ESPE Abstracts (2015) 84 P-3-1160

ESPE2015 Poster Category 3 Puberty (39 abstracts)

Central Precocious Puberty Presented due to Late Started Treatment for Familial Testotoxicosis

Yilmaz Kor a , Erdem Durmaz b , Derya Bulus c & Serdar Ceylaner d

aAdana Numune Training and Research Hospital, Adana, Turkey, bSifa University Hospitals, Izmir, Turkey, cKeciören Training and Research Hospital, Ankara, Turkey, dIntergen Genetical Centre, Ankara, Turkey

Background: Peripheral precocious puberty (GnRH independed): precocious development of secondary sexual characteristics may also be caused by mechanisms that do not involve activation of pulsatile GnRH secretion. Familial male-limited precocious puberty, also known testotoxicosis is a rare dominant form of gonadotropin independent precocity caused by constitutively activating mutations of the human LH choriogonadotropin receptor (LHCGR). If do not treat with appropriate drugs such as aromatase inhibitors, anti androgens, ketoconazole spironolacton etc. High testosterone levels can cause to central precocious puberty. We presented here a boy have testotoxicosis but late started treatment and therefore induced central precocity.

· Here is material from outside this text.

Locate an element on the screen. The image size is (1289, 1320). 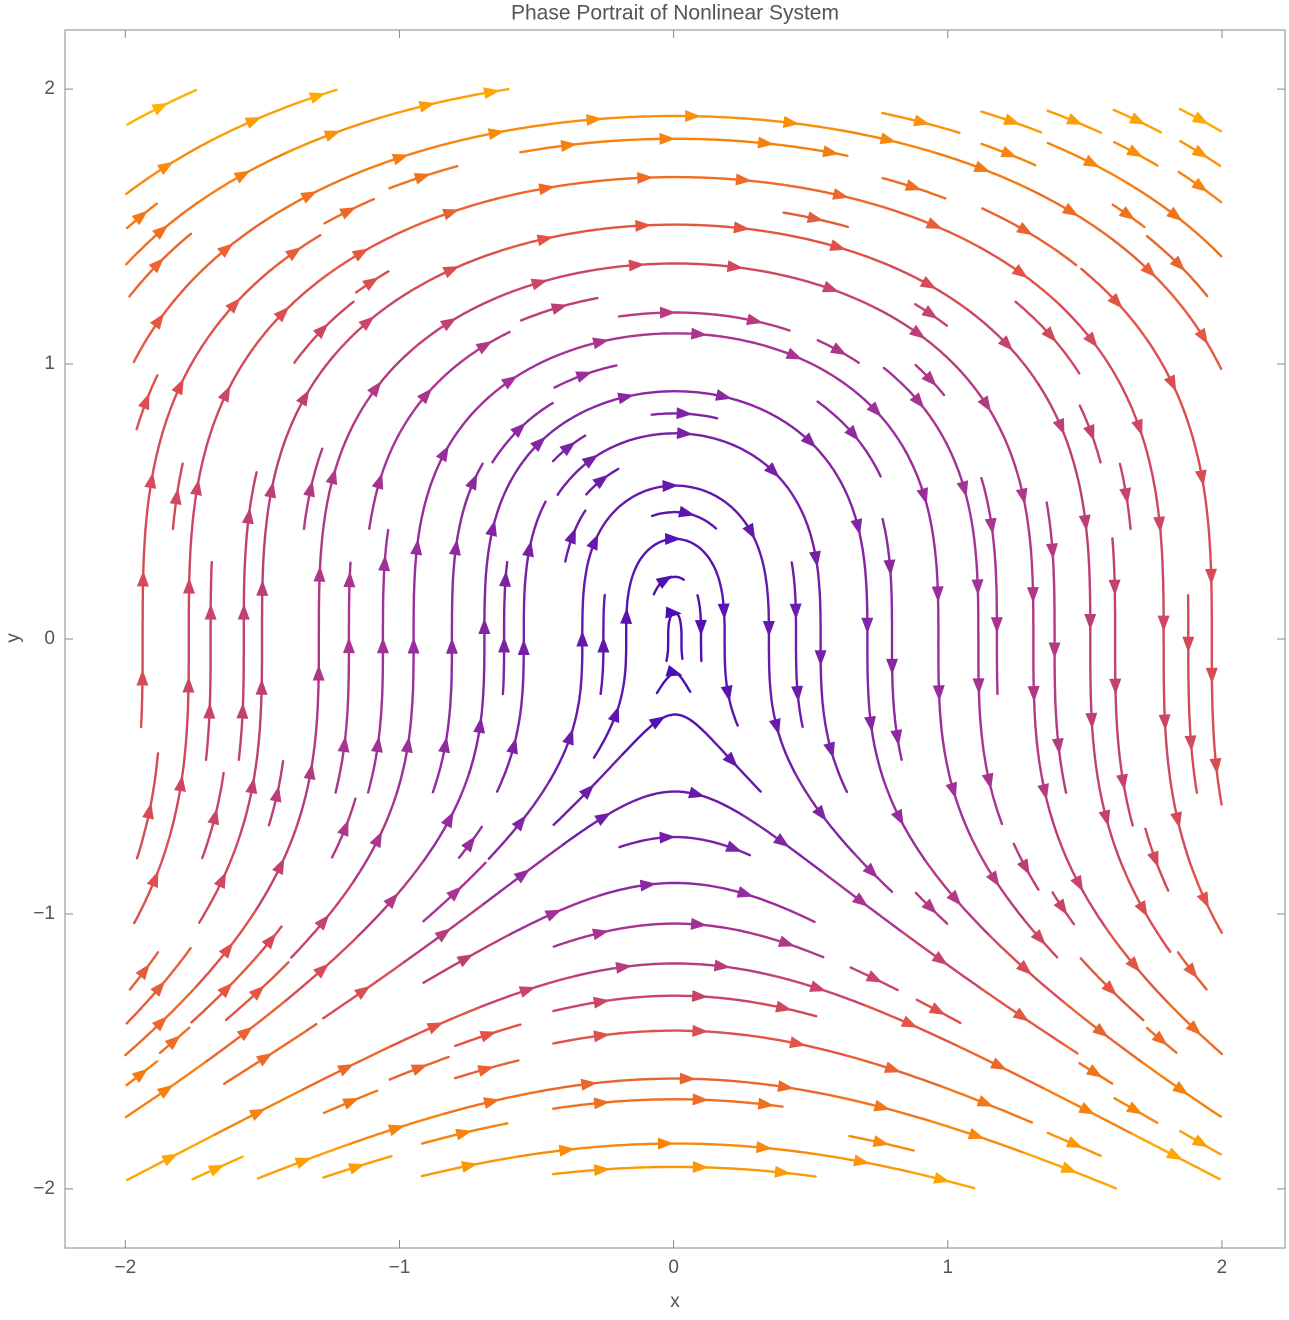
x-tick-label: −2 is located at coordinates (125, 1268).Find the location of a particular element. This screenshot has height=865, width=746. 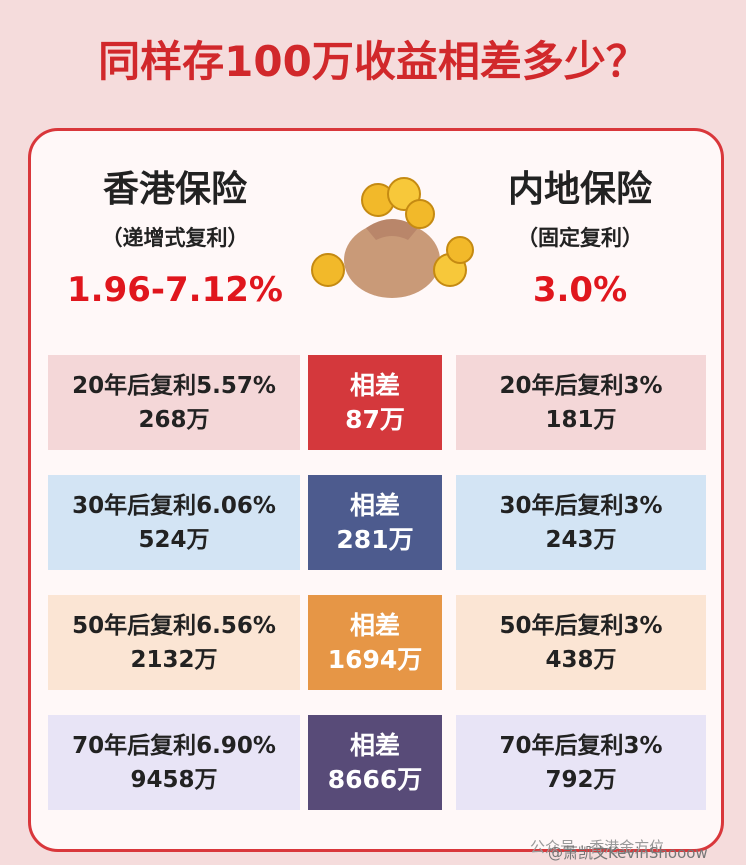

diff-cell: 相差 1694万 is located at coordinates (375, 642).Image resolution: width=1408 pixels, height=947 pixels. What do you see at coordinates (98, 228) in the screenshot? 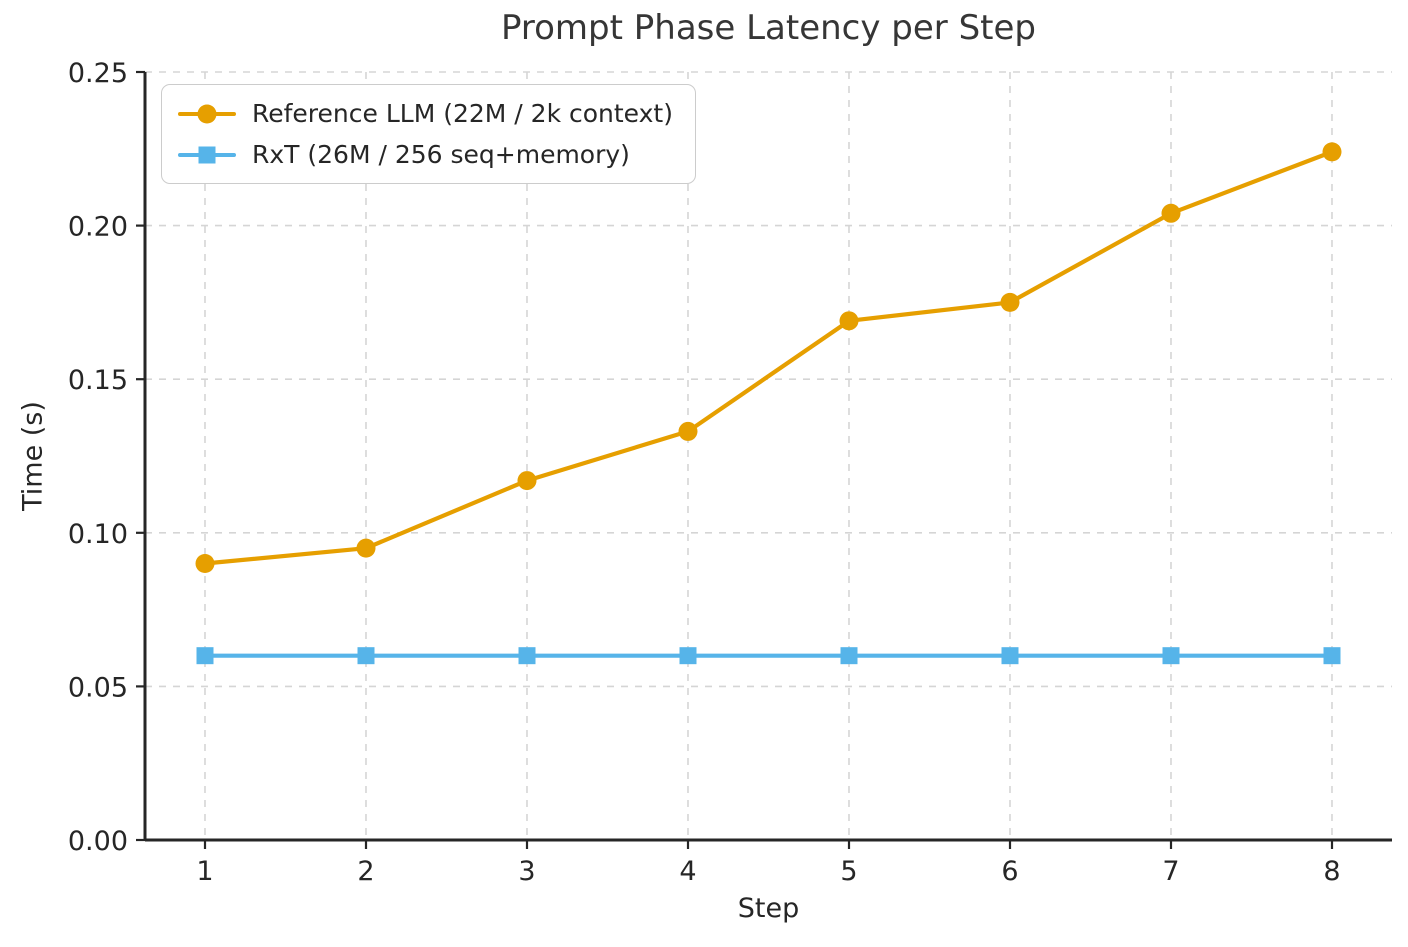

Case: A boy 8.5 year old admitted for pubic and axillary hair started after 4 year. He have two healthy sisters and no consanguinity between mother and father’s. In physical examination height 141 cm (>97per, +2.5 SD), weight 35 kg (>97p) BMI 17.6 kg/m2 (50–75per), pubic and axillary hair tanner stage IV, penil length 12 cm(>97per, >+2.5 SD) testes volume bilaterally 10 ml was found. Laboratory analysis LH< 0.1 mIU/ml, FSH 0.2 mIU/ml, testosterone 650 ng/dl, alpha-fetoprotein 0.9 IU/ml, HCG 0.1 IU/ml, DHEA-SO4 75 μg/dl, ACTH 30 U/l, bone age 13 year, bone age/chronological age: 1.73. Geneticalley evaluation showed LHCGR gene p.T577I (c.1730C>T) heterozygot mutation. After a month of treatment initiation with bicalutamide 50 mg/day and letrozole 2.5 mg/day LH 2.2 FSH 6.8 testosterone 580 ng/dl was found. Triptorelin 7.5 mg/monthly added to treatment. After 6 month of treatment initiation LH: 0.48 mIU/ml, FSH: 0.4 mIU/ml testosterone 115 ng/dl. Bone age13.5 year and advancement stopped.

Conclusion: Testotoxicosis is a rare dominant form of gonadotropin independent precocity. Bicalutamide and letrozole can be used safety and effectively. It should be noted if treatment for peripheral precocious puberty do not started early high testosterone levels can lead to central precocity.